GMAO is a leader in the effort to include ocean biological and biogeochemical processes in coupled models. The NASA Ocean Biogeochemical Model (NOBM) was built by GMAO personnel and is in the process of being coupled to the complex and interactive GEOS-5 climate systems. As currently configured, NOBM is coupled with the Poseidon ocean general circulation model, which requires external forcing fields to run.


The Ocean General Circulation Model (OGCM) is a reduced gravity representation of circulation fields (Schopf and Loughe, 1995). It is global in scale, extending from near the South Pole to 72° N, in increments of 2/3° latitude and 1 1/4° longitude, comprising all regions where bottom depth > 200 m. The model contains 14 vertical layers, in quasi-isopycnal coordinates, and is driven by wind stress, sea surface temperature, and shortwave radiation.



The biogeochemical processes model contains 4 phytoplankton groups, 4 nutrient groups, a single herbivore group, and 3 detrital pools. The phytoplankton groups differ in maximum growth rates, sinking rates, nutrient requirements, and optical properties. The 4 nutrients are nitrate, regenerated ammonium, silica to regulate diatom growth, and iron. Three detrital pools provide for storage of organic material, sinking, and eventual remineralization back to usable nutrients.
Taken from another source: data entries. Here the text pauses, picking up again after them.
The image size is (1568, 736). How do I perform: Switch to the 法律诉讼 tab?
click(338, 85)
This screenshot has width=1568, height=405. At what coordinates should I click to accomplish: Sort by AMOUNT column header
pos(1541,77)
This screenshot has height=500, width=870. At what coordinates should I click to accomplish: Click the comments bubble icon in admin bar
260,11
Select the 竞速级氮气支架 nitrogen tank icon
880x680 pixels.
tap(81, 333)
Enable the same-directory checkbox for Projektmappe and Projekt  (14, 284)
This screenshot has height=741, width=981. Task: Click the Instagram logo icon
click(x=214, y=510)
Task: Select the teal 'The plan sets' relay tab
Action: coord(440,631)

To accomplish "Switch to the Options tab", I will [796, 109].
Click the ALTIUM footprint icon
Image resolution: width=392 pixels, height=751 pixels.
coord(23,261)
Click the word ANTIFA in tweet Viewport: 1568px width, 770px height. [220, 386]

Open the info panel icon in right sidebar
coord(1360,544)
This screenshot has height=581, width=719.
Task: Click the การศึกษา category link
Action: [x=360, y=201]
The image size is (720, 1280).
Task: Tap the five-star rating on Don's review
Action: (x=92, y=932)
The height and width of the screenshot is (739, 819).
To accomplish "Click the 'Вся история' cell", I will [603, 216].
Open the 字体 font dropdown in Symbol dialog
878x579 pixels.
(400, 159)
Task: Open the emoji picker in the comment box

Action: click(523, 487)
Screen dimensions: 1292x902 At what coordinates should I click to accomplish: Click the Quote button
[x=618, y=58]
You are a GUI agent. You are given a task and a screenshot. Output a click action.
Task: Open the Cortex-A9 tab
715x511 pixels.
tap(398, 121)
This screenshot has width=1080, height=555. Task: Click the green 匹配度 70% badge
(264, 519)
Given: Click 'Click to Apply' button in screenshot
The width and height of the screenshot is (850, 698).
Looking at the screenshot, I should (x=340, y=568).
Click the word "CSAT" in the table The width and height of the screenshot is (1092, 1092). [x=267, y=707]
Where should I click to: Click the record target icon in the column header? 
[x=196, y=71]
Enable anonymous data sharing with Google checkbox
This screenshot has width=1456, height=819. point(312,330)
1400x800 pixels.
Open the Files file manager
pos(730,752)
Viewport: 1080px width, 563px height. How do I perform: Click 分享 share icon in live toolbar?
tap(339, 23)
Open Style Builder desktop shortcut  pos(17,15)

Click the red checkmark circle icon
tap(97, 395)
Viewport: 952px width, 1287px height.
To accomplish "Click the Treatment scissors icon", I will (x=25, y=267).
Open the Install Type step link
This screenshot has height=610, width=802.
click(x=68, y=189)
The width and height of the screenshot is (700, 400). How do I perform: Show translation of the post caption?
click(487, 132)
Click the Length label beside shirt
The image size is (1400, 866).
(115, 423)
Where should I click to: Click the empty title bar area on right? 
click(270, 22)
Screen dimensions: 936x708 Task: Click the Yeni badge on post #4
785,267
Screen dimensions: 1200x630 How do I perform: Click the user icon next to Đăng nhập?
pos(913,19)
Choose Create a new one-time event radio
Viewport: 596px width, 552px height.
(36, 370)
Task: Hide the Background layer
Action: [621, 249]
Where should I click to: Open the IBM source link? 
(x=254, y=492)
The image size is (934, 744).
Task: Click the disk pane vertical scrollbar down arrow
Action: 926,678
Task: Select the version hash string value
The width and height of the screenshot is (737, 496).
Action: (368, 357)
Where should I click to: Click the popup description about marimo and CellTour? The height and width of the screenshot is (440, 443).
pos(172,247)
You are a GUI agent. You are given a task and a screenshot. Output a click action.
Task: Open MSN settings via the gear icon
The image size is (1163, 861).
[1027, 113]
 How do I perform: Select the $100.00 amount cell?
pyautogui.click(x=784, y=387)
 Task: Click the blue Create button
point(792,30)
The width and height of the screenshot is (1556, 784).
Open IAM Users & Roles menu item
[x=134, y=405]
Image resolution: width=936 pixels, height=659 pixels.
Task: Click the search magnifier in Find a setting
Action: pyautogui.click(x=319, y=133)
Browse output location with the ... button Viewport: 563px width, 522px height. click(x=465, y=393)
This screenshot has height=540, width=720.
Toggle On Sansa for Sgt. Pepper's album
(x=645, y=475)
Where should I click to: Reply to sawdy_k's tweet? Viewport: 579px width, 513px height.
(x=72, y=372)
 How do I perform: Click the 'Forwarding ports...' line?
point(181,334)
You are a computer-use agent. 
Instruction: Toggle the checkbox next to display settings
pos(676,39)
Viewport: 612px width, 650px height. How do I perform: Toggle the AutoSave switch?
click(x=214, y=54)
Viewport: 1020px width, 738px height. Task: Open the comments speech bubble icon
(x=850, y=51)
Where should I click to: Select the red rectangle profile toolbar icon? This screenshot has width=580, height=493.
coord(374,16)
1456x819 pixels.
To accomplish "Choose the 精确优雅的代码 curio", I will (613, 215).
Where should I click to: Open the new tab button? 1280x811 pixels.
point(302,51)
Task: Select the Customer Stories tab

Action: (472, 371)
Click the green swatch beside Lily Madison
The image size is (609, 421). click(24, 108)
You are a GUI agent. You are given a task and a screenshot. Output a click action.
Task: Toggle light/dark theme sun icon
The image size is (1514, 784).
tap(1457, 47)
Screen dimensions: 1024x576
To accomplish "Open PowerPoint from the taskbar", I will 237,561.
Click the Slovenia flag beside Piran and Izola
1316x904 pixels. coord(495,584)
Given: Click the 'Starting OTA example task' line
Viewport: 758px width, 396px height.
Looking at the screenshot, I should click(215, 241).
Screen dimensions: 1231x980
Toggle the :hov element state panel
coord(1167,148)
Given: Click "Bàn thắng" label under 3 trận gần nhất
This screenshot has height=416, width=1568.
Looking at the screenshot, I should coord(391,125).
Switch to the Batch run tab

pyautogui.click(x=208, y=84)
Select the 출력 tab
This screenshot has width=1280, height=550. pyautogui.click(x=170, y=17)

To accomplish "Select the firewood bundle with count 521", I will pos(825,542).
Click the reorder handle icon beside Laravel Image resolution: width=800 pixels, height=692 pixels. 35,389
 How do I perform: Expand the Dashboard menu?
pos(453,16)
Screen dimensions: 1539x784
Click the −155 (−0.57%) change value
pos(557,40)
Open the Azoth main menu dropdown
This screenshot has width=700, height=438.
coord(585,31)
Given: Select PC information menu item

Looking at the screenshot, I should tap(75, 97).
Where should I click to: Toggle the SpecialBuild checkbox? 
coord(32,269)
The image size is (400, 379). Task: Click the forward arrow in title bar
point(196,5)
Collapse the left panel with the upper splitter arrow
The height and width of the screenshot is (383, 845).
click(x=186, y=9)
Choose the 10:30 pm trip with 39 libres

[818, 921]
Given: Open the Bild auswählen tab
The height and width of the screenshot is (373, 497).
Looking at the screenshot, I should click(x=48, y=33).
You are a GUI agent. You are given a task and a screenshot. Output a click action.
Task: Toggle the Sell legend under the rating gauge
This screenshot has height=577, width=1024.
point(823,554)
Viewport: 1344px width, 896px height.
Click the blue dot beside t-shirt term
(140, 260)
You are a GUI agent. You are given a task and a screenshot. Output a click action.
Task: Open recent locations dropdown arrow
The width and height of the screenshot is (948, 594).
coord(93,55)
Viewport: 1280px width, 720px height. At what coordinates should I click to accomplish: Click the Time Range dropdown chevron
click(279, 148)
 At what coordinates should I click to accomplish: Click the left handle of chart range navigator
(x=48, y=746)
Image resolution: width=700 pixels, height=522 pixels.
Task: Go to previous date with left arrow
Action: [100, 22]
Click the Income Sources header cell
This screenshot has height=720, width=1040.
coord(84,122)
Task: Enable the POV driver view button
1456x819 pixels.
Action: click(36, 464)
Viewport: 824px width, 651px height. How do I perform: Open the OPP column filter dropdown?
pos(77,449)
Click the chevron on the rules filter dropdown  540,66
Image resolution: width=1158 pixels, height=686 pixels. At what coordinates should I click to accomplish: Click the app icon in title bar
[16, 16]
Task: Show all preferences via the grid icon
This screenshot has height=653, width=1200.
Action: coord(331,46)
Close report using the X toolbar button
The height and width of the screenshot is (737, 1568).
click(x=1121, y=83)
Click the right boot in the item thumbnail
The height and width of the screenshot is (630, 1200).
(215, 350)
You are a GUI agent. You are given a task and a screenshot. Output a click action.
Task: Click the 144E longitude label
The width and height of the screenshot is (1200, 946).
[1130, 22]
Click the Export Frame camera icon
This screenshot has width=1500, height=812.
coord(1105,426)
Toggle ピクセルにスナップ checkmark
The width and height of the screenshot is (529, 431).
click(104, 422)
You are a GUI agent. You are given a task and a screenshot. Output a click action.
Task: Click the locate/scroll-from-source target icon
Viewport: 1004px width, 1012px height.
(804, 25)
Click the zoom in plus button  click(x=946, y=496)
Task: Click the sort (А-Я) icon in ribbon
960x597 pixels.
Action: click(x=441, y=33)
Atmospheric deposition of iron and sea ice are required as external forcing fields. Carbon cycling involves dissolved organic carbon (DOC) and dissolved inorganic carbon (DIC). DOC has sources from phyto-plankton, herbivores, and carbon detritus, and a sink to DIC. DIC has sources from phytoplankton, herbivores, carbon detritus, and DOC, and communicates with the atmosphere, which can be either a source or sink. The ecosystem sink for DIC is phytoplankton, through photosynthesis.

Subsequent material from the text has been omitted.